6 de maio de 2009

O ideal estético Kitsch, de Milan Kundera




Retirado de "A Insustentável Leveza do Ser", de Milan Kundera.
Sexta Parte: A Grande Marcha, 5:

"O debate entre os que afirmam que o universo foi criado por Deus e aqueles que pensam que o universo apareceu por si mesmo implica coisas que vão além de nossa compreensão e experiência. Muito mais real é a diferença entre aqueles que contestam a existência tal como foi dada ao homem (pouco importa como e por quem) e aqueles que aderem a ela sem reservas.

Por detrás de todas as crenças européias, sejam religiosas ou políticas, está o primeiro capítulo do Gênese, a ensinar que o mundo foi criado como devia ser, que o ser humano é bom e que, portanto, deve procriar. Chamemos essa crença fundamental de acordo categórico com o ser.

Se, ainda recentemente, a palavra merda era substituída nos livros por reticências, isso não se devia a razões morais. Afinal de contas, não se pode considerar que a merda seja imoral! A objeção à merda é de ordem metafísica. Defecar é dar uma prova cotidiana do caráter inaceitável da Criação. Das duas uma: ou a merda é aceitável (e, nesse caso, não precisamos nos trancar no banheiro), ou Deus nos criou de maneira inadmissível.

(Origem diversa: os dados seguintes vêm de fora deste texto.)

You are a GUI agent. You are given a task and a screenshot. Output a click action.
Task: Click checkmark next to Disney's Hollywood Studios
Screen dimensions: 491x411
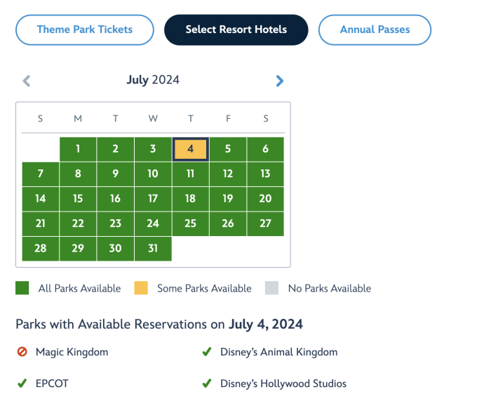click(207, 383)
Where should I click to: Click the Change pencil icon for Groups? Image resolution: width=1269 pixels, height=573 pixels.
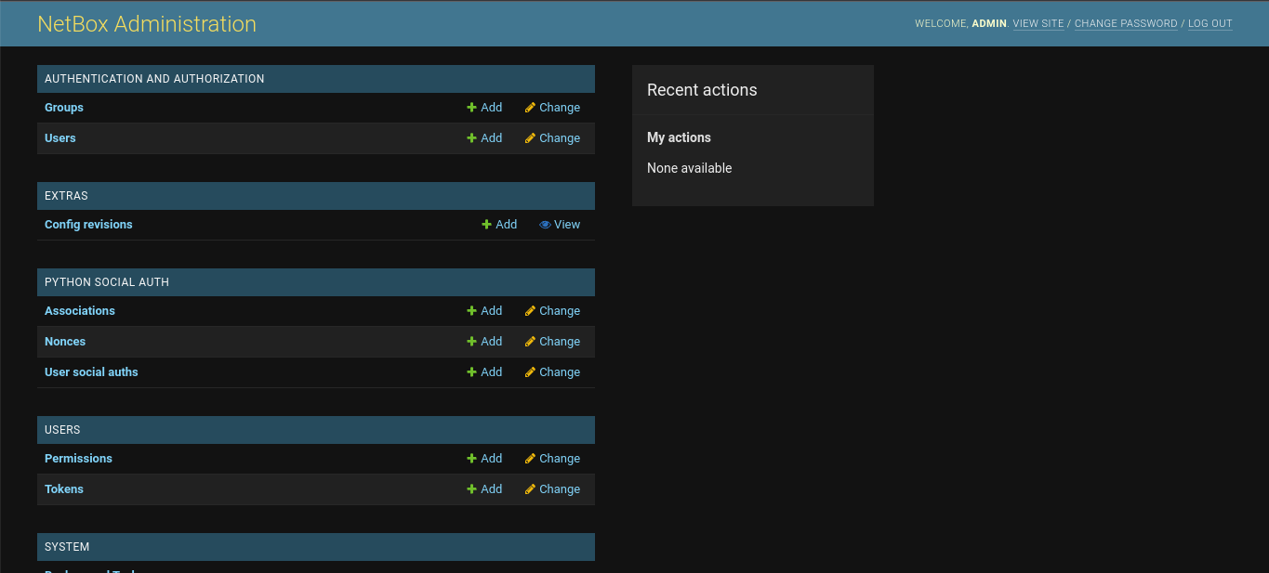[528, 107]
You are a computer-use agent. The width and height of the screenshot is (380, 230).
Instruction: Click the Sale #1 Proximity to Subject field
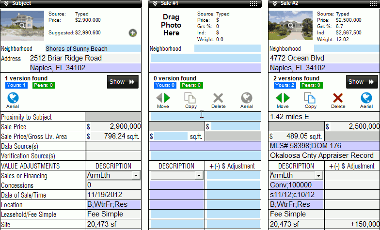(x=205, y=117)
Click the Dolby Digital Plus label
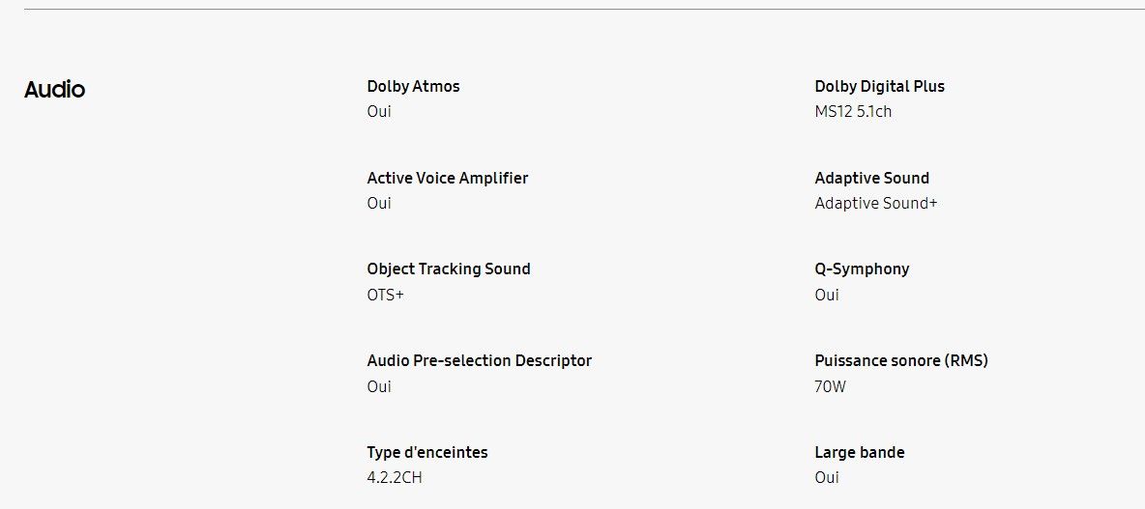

Segue-se que o acordo categórico com o ser tem por ideal um mundo no qual a merda é negada e no qual cada um de nós se comporta como se ela não existisse. Esse ideal estético se chama kitsch.

Esta é uma palavra alemã que apareceu em meados do sentimental século XIX e que, em seguida, se espalhou por todas as línguas. O uso repetido da palavra dez com que se apagasse seu sentido metafísico original: em essência, o kitsch é a negação absoluta da merda; tanto no sentido literal, quanto no sentido figurado: o kitsch exclui de seu campo visual tudo que a existência humana tem de essencialmente inaceitável."

8:

"A fraternidade entre todos os homens não poderá nunca ter outra base senão o kitsch."

9:

"O kitsch é o ideal estético de todos os homens políticos, de todos os partidos e movimentos políticos. (...)

12:

"Nenhum de nós é sobre-humano a ponto de poder escapar completamente ao kitsch. Por maior que seja nosso desprezo por ele, o kitsch faz parte da condição humana."

29:

(fala-se sobre inscrições em tumbas, e o que resta após a morte)
"Antes de sermos esquecidos, seremos transformados em kitsch. O kitsch é a estação intermediária entre o ser e o esquecimento."